This module provides small, resilient parsers for tempo2 logs and output artifacts such as plk logs, covariance matrices, and general2 output.

See also

pleb.reports: Utilities that consume parsed outputs. pleb.tim_reader.read_tim_file_robust: Robust .tim reader used here.

Parameter-scan utilities for rapid fit diagnostics.

This module implements a fit-only workflow that evaluates candidate parameter additions or edits by running tempo2 on temporary .par variants. It is used by the CLI --param-scan mode.

See also

pleb.pipeline.run_pipeline: Full pipeline workflow. pleb.reports.write_new_param_significance: Related reporting utilities.

Orchestrate the data-combination pipeline end to end.

This module coordinates git branch management, tempo2 runs, report generation, and optional quality-control steps. It stitches together the core building blocks in pleb.tempo2, pleb.reports, and pleb.dataset_fix.

See also

pleb.config.PipelineConfig: Primary configuration model. pleb.param_scan.run_param_scan: Fit-only parameter scan workflow.

Plotting helpers for pipeline outputs.

This module renders summary plots and tables from tempo2 outputs and pipeline metadata. It relies on Matplotlib and optionally Seaborn for styling.
* * *
- PROBLEMS AND TASKS:
A: In the module documentation, condense the paragraph beginning "This module coordinates git branch management" into a short bulleted list that keeps its main facts.
B: Return the module documentation word for word from "Orchestrate the data-combination" to "parameter scan workflow.".
Use only the module documentation as your source.

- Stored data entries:
* * *
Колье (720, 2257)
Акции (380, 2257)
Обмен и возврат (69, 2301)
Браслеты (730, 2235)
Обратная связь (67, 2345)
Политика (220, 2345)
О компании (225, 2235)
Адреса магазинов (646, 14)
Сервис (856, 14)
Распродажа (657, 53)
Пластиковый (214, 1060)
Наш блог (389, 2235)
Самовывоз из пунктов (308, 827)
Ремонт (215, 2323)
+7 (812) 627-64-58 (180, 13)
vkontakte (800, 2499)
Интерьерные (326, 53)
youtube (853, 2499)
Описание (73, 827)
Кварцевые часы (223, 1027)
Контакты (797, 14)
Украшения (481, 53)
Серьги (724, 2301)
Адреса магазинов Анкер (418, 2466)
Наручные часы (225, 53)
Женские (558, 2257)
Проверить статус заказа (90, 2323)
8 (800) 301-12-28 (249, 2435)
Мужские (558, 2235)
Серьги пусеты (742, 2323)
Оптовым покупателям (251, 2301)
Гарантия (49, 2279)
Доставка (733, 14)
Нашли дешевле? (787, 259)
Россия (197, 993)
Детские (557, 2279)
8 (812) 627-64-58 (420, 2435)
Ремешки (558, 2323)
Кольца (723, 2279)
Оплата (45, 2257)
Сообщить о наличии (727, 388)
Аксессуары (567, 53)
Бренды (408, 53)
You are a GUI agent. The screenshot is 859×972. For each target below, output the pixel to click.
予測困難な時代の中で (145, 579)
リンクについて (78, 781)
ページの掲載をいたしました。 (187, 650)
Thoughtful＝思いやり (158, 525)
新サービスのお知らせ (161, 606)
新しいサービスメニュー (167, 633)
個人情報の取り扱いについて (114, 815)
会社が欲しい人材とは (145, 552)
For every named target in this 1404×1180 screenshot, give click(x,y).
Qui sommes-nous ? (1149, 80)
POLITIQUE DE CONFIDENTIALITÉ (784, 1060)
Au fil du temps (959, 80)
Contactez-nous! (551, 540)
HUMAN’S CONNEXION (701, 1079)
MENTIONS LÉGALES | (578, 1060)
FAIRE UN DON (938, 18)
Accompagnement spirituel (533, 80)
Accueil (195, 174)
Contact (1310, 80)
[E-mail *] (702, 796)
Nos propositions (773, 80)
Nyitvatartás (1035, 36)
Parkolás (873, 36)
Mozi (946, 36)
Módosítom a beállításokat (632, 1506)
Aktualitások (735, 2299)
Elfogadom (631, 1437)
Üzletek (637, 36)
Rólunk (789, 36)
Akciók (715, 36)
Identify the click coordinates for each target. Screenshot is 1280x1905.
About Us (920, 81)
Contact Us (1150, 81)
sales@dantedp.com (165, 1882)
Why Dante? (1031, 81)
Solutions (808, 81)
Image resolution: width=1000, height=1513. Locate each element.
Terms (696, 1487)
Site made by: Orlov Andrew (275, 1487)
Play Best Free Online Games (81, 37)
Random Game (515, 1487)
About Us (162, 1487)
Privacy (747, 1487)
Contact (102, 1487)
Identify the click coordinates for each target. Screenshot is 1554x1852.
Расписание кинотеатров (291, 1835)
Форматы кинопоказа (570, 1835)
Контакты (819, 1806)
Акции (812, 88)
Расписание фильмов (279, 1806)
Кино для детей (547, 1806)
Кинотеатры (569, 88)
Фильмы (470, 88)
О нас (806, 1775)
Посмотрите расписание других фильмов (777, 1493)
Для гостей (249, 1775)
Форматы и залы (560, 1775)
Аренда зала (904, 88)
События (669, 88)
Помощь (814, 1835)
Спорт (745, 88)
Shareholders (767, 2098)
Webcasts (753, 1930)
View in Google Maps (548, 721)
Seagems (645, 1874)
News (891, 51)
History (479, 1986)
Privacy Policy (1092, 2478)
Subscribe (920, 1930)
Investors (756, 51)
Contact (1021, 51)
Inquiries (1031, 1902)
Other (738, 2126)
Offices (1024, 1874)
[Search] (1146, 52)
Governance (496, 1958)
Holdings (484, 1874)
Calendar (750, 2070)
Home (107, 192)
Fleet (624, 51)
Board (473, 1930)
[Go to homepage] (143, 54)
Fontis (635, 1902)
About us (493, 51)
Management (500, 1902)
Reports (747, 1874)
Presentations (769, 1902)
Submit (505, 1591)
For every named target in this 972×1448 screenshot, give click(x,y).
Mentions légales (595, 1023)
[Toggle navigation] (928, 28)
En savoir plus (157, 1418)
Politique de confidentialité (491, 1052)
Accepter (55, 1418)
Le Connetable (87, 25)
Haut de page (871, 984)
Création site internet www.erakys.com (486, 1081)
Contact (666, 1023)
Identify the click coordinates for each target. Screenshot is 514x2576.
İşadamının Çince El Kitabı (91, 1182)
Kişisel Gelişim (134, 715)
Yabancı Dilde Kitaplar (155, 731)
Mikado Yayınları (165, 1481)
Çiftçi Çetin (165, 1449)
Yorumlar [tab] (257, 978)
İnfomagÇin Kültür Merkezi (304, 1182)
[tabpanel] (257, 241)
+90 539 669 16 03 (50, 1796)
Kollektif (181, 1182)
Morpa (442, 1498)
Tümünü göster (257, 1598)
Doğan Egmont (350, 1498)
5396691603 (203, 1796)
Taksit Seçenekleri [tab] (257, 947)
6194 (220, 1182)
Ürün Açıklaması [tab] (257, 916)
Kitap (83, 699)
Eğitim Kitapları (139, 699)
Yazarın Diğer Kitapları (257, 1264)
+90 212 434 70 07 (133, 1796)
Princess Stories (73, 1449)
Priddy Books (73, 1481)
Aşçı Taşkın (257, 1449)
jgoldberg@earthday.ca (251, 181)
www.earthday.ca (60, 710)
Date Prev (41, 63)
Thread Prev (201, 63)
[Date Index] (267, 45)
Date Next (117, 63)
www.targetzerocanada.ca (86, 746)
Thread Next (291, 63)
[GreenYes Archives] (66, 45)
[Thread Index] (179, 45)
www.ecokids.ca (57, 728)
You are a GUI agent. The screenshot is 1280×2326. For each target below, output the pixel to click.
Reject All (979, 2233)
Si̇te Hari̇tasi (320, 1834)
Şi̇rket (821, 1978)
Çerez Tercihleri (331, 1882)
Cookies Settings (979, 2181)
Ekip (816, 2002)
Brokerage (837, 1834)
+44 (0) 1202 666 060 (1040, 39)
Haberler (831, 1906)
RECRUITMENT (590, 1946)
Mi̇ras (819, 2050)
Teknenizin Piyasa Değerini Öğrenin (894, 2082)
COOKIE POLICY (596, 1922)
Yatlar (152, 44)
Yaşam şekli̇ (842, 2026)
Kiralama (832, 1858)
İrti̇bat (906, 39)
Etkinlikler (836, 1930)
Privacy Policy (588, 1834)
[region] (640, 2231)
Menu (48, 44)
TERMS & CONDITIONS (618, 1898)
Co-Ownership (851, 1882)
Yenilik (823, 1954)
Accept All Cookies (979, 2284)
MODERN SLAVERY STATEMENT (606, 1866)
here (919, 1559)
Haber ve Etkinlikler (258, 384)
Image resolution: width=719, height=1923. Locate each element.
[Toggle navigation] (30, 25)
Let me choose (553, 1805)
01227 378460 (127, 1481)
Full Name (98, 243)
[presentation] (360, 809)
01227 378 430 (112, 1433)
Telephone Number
* * *
- EXERCISE SOLUTIONS:
A:
- Coordinates git branch management, tempo2 runs, report generation, and optional quality-control steps.
- Combines the core building blocks in pleb.tempo2, pleb.reports, and pleb.dataset_fix.

B:
Orchestrate the data-combination pipeline end to end.

This module coordinates git branch management, tempo2 runs, report generation, and optional quality-control steps. It stitches together the core building blocks in pleb.tempo2, pleb.reports, and pleb.dataset_fix.

See also

pleb.config.PipelineConfig: Primary configuration model. pleb.param_scan.run_param_scan: Fit-only parameter scan workflow.